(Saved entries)
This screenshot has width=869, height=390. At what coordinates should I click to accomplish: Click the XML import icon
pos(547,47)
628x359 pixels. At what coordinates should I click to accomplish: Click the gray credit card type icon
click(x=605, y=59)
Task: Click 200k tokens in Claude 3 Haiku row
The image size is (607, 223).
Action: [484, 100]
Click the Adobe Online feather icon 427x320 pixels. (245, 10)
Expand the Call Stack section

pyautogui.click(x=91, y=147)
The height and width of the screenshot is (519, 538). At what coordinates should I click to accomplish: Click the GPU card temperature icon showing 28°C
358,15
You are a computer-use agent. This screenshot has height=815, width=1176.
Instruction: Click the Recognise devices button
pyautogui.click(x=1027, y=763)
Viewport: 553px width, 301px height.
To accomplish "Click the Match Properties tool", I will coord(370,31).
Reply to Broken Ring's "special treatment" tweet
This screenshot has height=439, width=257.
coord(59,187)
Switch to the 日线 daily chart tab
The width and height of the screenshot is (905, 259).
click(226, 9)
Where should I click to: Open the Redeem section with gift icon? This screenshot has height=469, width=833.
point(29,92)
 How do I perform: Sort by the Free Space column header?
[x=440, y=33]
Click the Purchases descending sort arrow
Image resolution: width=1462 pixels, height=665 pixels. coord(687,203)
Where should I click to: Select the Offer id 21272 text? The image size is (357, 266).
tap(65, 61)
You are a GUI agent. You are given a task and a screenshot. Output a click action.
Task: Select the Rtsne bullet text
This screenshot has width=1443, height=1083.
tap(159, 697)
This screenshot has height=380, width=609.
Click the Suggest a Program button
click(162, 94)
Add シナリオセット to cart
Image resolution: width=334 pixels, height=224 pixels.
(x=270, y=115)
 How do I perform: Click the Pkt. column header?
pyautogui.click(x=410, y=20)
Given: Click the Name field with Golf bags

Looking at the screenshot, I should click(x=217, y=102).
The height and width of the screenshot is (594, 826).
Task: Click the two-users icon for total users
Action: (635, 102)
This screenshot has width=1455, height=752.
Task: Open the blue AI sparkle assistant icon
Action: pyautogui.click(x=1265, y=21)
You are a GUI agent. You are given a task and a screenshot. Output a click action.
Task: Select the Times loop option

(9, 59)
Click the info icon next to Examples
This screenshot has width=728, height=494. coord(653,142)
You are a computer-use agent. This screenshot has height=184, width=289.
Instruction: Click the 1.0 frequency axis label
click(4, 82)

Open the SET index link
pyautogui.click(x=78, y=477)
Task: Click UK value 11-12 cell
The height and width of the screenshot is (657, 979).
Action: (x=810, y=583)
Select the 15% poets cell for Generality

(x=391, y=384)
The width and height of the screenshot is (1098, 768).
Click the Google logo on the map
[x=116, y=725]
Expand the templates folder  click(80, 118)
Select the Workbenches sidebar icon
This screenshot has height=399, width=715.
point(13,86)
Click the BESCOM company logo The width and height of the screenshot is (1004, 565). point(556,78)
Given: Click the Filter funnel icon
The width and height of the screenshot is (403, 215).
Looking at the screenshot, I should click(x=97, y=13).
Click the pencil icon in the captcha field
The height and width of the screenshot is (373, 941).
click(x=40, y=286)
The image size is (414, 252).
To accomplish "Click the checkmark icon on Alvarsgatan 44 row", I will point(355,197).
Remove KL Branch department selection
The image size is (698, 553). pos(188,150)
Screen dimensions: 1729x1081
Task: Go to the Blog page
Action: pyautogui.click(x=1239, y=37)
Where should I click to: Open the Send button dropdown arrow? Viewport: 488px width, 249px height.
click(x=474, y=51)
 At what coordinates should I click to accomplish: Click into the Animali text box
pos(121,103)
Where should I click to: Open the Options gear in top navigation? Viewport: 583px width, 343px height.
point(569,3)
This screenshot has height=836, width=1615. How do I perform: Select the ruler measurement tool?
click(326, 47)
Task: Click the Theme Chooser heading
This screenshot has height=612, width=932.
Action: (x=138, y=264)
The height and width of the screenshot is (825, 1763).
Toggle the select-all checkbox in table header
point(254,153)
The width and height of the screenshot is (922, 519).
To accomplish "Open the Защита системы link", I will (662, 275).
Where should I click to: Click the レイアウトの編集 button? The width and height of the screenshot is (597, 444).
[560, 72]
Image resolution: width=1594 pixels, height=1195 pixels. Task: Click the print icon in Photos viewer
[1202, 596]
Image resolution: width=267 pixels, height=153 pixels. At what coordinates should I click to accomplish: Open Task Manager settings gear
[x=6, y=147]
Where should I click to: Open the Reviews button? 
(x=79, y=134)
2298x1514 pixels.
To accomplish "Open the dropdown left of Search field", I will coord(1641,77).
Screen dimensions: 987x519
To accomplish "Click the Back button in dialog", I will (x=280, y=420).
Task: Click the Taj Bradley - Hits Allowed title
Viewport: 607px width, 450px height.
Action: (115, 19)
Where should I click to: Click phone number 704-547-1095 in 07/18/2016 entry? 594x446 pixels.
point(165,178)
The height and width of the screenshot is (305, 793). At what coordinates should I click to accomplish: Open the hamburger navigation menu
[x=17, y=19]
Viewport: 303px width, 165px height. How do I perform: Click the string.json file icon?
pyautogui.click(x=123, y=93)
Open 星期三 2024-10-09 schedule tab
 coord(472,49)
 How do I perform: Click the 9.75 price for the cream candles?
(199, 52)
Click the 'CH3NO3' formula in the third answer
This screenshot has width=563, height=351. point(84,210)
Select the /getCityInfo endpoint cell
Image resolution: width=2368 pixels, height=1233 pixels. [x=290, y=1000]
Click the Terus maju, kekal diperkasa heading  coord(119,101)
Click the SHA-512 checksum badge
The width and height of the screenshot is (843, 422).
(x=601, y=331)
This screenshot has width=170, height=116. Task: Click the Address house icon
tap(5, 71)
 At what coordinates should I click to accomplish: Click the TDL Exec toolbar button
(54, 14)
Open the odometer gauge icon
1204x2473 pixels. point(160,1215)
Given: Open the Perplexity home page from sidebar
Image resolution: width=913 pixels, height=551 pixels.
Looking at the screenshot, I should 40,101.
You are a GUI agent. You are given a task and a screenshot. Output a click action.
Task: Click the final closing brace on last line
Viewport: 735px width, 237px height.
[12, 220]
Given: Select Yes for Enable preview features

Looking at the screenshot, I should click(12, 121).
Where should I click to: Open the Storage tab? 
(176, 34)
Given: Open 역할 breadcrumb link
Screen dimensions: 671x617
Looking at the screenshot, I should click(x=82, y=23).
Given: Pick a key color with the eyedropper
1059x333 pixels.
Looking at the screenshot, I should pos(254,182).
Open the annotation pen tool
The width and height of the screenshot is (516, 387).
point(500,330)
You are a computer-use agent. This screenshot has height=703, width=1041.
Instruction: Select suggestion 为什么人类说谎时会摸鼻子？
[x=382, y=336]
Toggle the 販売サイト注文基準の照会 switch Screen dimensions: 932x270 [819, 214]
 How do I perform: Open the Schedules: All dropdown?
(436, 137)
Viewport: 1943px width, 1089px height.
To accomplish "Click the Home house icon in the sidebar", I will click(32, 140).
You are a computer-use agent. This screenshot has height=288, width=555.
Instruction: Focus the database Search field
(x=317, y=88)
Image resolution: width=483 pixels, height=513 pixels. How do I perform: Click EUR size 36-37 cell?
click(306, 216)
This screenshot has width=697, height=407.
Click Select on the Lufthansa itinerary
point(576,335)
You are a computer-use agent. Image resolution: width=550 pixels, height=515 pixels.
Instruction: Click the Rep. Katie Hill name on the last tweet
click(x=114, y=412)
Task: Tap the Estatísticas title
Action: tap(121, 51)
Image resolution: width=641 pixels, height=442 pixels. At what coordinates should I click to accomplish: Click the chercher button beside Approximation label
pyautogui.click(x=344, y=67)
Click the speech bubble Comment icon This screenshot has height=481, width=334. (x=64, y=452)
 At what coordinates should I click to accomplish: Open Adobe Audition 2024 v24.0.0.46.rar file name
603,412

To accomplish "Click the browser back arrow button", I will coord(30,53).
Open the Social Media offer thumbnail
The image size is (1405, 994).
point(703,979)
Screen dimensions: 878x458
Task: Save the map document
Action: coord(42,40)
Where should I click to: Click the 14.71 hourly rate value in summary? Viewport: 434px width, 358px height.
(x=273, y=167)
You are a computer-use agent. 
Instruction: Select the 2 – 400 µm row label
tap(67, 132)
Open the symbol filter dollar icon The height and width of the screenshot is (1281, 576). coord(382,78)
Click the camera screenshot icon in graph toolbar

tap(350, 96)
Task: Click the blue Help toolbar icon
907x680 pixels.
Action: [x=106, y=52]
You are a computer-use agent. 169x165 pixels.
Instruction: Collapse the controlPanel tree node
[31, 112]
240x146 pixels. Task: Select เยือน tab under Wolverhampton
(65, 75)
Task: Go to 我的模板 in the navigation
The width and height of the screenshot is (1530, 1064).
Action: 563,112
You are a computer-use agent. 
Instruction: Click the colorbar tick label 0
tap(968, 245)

• _Set exercise_
Please put the data from the line with "Open the odometer gauge icon" through the line with "Looking at the screenshot, I should click(x=82, y=23)." into a Markdown table with the columns No. and Entry. Number each row and leave out blank lines.

• _Worked answer_
| No. | Entry |
|---|---|
| 1 | Open the odometer gauge icon |
| 2 | 1204x2473 pixels. point(160,1215) |
| 3 | Given: Open the Perplexity home page from sidebar |
| 4 | Image resolution: width=913 pixels, height=551 pixels. |
| 5 | Looking at the screenshot, I should 40,101. |
| 6 | You are a GUI agent. You are given a task and a screenshot. Output a click action. |
| 7 | Task: Click the final closing brace on last line |
| 8 | Viewport: 735px width, 237px height. |
| 9 | [12, 220] |
| 10 | Given: Select Yes for Enable preview features |
| 11 | Looking at the screenshot, I should click(12, 121). |
| 12 | Where should I click to: Open the Storage tab?  |
| 13 | (176, 34) |
| 14 | Given: Open 역할 breadcrumb link |
| 15 | Screen dimensions: 671x617 |
| 16 | Looking at the screenshot, I should click(x=82, y=23). |